AUS vs WI Perth Cummins don’t want to miss out on Australia’s realistic chance of making the WTC final again.

When Australia won the T20 World Cup in 2021, it felt like they had finally secured a world trophy that had eluded them for so long. But the reality is that there is another trophy, albeit a newly minted one, that literally slipped through their fingers in 2021.

Australia failed to reach the final of the 2021 World Test Championship as they were awarded points due to a slow over-rate. Australia captain Pete Cummins admitted on the eve of the first home Test of the new summer – and the first of nine Tests leading up to the 2023 WTC final – that his team didn’t realize they were at the time. What was lost? .

“I think being new, it probably didn’t hit us until the game was actually played and you saw New Zealand do well there,” Cummins said in Perth on Tuesday. And you wish you were there.” “So it feels like the second time around it’s been a little bit more. It felt like a huge missed opportunity that the first one. So it definitely gives each series a little bit more context now. provides something bigger to play for.”

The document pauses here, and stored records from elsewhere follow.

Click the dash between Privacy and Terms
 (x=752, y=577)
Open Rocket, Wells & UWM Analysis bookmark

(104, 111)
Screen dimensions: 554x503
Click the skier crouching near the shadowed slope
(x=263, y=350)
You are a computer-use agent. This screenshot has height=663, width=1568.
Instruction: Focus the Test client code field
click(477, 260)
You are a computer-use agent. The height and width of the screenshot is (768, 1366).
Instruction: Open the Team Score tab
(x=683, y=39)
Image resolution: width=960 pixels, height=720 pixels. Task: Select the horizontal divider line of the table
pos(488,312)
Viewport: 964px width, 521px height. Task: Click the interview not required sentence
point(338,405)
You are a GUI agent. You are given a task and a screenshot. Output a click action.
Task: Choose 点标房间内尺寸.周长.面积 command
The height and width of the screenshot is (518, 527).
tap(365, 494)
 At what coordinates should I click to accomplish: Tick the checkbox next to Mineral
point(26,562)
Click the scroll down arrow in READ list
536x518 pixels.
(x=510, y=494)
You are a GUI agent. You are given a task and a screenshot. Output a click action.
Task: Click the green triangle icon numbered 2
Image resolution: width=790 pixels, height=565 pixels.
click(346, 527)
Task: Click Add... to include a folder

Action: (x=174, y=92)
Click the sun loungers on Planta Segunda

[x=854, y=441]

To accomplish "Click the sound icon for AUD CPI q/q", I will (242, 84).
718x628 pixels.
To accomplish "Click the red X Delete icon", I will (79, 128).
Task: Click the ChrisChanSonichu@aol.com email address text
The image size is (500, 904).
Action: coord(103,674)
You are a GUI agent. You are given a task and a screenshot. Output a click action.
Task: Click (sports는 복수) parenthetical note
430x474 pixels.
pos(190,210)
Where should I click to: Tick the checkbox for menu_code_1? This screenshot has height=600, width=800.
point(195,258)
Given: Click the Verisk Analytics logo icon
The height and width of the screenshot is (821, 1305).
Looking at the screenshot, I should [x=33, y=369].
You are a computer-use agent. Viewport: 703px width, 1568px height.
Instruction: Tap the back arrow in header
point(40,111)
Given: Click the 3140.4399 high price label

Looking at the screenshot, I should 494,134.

Although there is a general uneasiness about Australian cricket at the moment for various reasons, with concerns that the Perth public may not turn out in large numbers to watch the first Test played in the city since 2019. Gee, every Test match now means something to the Australian player. The team

“The big series, say the Ashes or the India series where you play four or five Tests are obviously big battles, whereas more normal series where you play two or three in a series gives them a bit more global perspective. Gets a little bit more. Extra to play with,” Cummins said.

The Australian public may not fully realize it, still yearning for a clash with the West Indies of yesteryear, but there is much more to this two-Test series. Australia currently top the World Test Championship table and are in pole position for a place in the finals in England next year.

For the first time, Cummins and some of his teammates have started talking about the importance of the next eight months of Test cricket for a group of players who are coming to the end of their Test careers.

David Warner, Steven Smith, Usman Khawaja, Mitchell Starc, Nathan Lyon and Josh Hazlewood are all in their 30s, with Warner, Khawaja and Lyon on the other side of 35, having been the backbone of the Australian Test team for the past 10 years. have . Alex Carey and Marcus Harris are also 30-plus in the squad, while Cummins will turn 30 in May next year.

Warner has already hinted that this could be his last 12 months in Test cricket, although he retracted those references in the Test in Perth, while Khawaja admitted the team was in a transition phase. In, Cummins hoped it would be later but confirmation was on the horizon.

“We’ll have 15 Test matches in the next six or seven months, hopefully there won’t be any turnover before that but of course it’s coming,” Cummins said.

“It’s the most stable team I’ve played in, to be honest. You could have probably picked the team 12 months ago. I think we’re in a good place.”

An eight-month stretch of Test cricket, with 15 Tests at home against the West Indies and South Africa, away to India and England, and the WTC final if they get there, is a golden opportunity for a group that has not collected such a large number. The Test trophies are perhaps a guarantee of their collective abilities, despite being ranked No. 1 in the world at the moment. There is a sense that those 15 Tests could cement a legacy as a great Australian team.

“I think it’s a very exciting opportunity for our group, where you’re going to play four major series in six or seven months as an Australian Test cricketer, that’s once a career,” Cummins said. There’s a chance.” “It’s all in front of us, it’s exciting. Obviously, with the World Test Championship, the home summer is always big, which is huge to play for. We’ve got some wins here, it’s our place in London. guarantees. We have everything. Come here fresh. We know this is a big block of cricket and we are excited for it.”

But they cannot afford any slip-ups like they did in 2021. They have already let slip moments in Test cricket this year that could have put them in a stronger position in the WTC table. He failed to finish the fourth Ashes Test in Sydney in January, as England survived nine down, and did the same in Karachi in March when he dropped a number of catches as Pakistan survived 171.4 overs in the fourth innings. He also lost an innings in Galle, scoring 204 for 2 on day one against Sri Lanka after winning the toss.

Anything short of winning all five Tests at home against the West Indies and South Africa this summer could put them at risk of missing out on the WTC final again, given that they have India to negotiate in February and March. had a difficult four-Test tour, winning only one. 14 Tests there since the 2004 series victory.

With the West Indies unbeaten in Test cricket in 2022, it will not be easy for any opponent at home, while South Africa are second in the WTC table despite losing their last two Tests in England.

Australia is well aware of the opportunity that presents itself. They must now take it with both hands.

Alex Malcolm is an Associate Editor at ESPNcricinfo.